Verizon to release the Torch 9850 tomorrow
You might recognize the above device as the BlackBerry Torch 9850, the full-touchscreen handset that RIM announced last month. Sprint was first to the gates, releasing the device on August 21st for $150. Verizon is the latest to announce the device. They’ll sell it for $200 starting on Thursday. The Torch 9850 is unlike any device that RIM has yet released. It borrows some features from other handsets, but it has a distinctly different feel. I got a chance to review the unit. Here are a few impressions. The touchscreen The only device that this really compares to is the Torch 9800 and 9810. That is, it has the same touchscreen feel. Gone is the old SurePress technology that drove the BlackBerry Storm. In fact, it appears that RIM wanted to distance itself from that stigma. Hence naming this device the Torch rather than the Storm. What I dig about this is that it takes the Torch touchscreen, which I loved, and blows it up. The Torch 9850 has a smooth screen that bests even the Torch 9810 (the size helps). I’ve really taken to this one. It makes me wonder why the Storm ever existed in the first place. My favorite aspect of the screen, though, is the resolution. RIM put some more work into the screen quality this time around, and it really shows. Videos on this device are crisp and clear, coming through better than even the Android device I have. If I had to choose between the two for watching a movie or TV show, I’d choose the Torch in a heartbeat. Device feel As for the physical device, it feels very natural sitting in my palm. It’s thinner than the previous line of BlackBerry smartphones, making it easy to interact with the touchscreen. It’s also only slightly taller and wider than previous BlackBerry models. In fact, it’s hard to hold the device and, from a purely physical standpoint, not make an iPhone comparison.

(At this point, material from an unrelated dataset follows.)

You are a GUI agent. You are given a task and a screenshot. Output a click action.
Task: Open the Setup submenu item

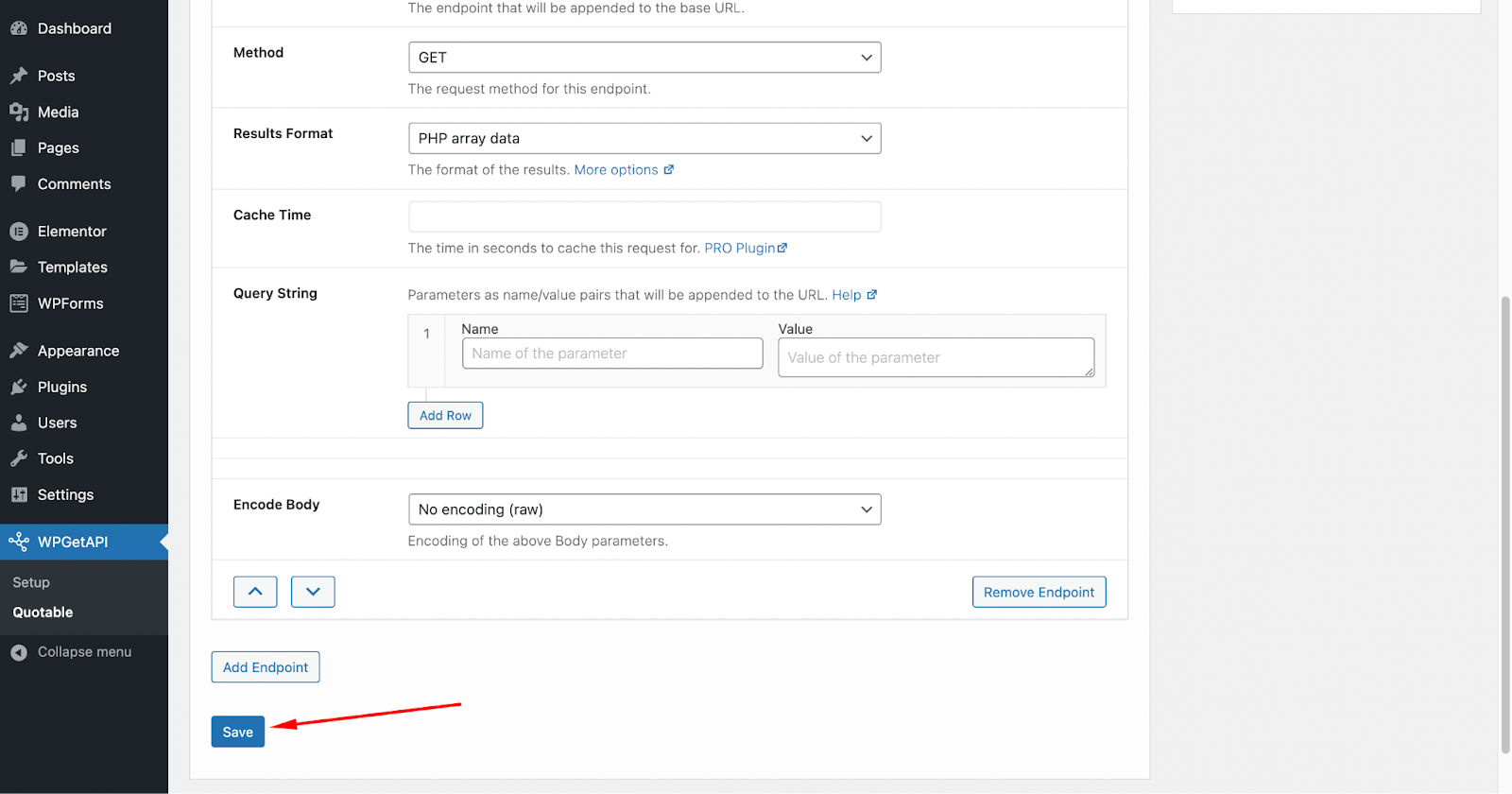pos(31,582)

It really has that thin feel to it. The only complaint I have here are the physical buttons. The smooth touchscreen interface just makes them feel out of place. They’re also very firm, which adds to the unnaturalness. Given how smoothly the operating system runs, I’m absolutely certain that RIM could have removed these buttons completely and still have a product that people would use. Software It seems pointless to go on about BlackBerry 7, since I did so in the Torch 9810 review
. There is literally no difference between the two devices in terms of software. That is to say, it’s still behind the pack, but it’s adequate for what it does. The faster processor also helps.